While actively defending human rights is all too often seen as a sign of political weakness, it was always likely that this latest draconian policing bill would eventually become law.

What matters at that point, later this year, is what happens next. Having lobbied hard for more stringent powers, attention will turn to how senior police chiefs intend to implement them.

As long as the government is seen as failing to act on issues such as the climate crisis, racial injustice or the economic and social implications of the coronavirus pandemic, ministers are deluded if they think protests will simply disappear when this bill is passed.

Meanwhile, it has been Netpol’s experience over the last decade that whenever the police are given new powers to limit or restrict freedom of assembly, they show an eagerness to to put them into practice. This enthusiasm for testing out new powers could, however, easily backfire.

…the more the police arrest and charge noisy protesters in ways that seem unjust and excessive, the more difficult it becomes to maintain the pretence that police commanders recognise and respect their legal duties to both protect and facilitate the right to protest.

Movement building

As Ben Smoke of Huck has highlighted, previous unpopular new laws like the poll tax triggered “a sustained street movement and campaign of disobedience, making the law unenforceable”, whilst campaigners against homophobic Section 28 rules did not simply give up but instead fought a decade-long battle to overturn it.

“The passing of a bill is not defeat”, he argues, “it is merely the beginning of the fight”.

Any similar resistance today will require long-term structures and organisation – something the Kill the Bill coalition is beginning to devote more time and energy to plan for.

Furthermore, making the poll tax impossible to enforce, or Section 28 essential to resist, only gained support because the impact of a new law was not hypothetically unfair and unjust, but felt personally by an increasing number of people.

That’s why, if almost any campaign group making its voice heard noisily begins to find itself accused of causing “serious disruption”, by businesses with an incentive to put pressure on the police to shut down pickets or protests that affect their profits, the police may find themselves with a growing anti-crackdown movement to contend with.

Equally, the more the police arrest and charge noisy protesters in ways that seem unjust and excessive, the more difficult it becomes to maintain the pretence that police commanders recognise and respect their legal duties to both protect and facilitate the right to protest.

This will undoubtedly open up police forces to new legal challenges too.

Providing a benchmark

That is why Netpol’s Charter for Freedom of Assembly Rights is such a useful tool both for existing campaigners and for any emerging protest rights movement.
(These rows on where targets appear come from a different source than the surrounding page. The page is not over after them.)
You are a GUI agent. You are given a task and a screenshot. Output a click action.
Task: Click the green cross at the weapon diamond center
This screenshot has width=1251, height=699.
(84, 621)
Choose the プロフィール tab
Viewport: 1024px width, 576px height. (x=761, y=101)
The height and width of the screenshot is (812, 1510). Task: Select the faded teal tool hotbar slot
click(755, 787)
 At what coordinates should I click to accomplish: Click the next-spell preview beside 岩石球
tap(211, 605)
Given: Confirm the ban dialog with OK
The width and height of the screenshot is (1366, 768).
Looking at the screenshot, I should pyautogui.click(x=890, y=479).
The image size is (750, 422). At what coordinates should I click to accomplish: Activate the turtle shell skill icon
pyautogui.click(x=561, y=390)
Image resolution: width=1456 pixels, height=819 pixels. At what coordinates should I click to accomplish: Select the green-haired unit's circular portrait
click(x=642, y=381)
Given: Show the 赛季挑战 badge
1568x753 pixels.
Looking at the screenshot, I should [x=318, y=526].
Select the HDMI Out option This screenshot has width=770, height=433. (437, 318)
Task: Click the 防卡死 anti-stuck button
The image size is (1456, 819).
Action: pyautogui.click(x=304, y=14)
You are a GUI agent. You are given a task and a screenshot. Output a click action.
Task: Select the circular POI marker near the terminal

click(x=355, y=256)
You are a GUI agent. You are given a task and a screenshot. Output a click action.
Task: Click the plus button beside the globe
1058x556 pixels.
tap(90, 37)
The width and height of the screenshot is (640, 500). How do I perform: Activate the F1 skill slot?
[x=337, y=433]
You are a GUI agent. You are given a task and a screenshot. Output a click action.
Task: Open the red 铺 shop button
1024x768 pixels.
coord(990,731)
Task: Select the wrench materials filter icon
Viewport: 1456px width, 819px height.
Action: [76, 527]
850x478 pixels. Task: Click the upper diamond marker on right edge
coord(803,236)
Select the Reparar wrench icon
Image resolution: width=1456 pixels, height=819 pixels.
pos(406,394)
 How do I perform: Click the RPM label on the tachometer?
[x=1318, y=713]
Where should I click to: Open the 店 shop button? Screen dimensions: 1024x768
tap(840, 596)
In the absence of openness and transparency from senior officers themselves, it provides a benchmark to judge the police’s actions against the kind of international human rights standards that the government says it expects of other nations.

We have yet to receive a formal response to the Charter from the National Police Chiefs Council. Whatever tougher new powers they are eventually given by Parliament, our aim is to make sure the body that represents Britain’s senior officers are unable to run away from their human right obligations indefinitely.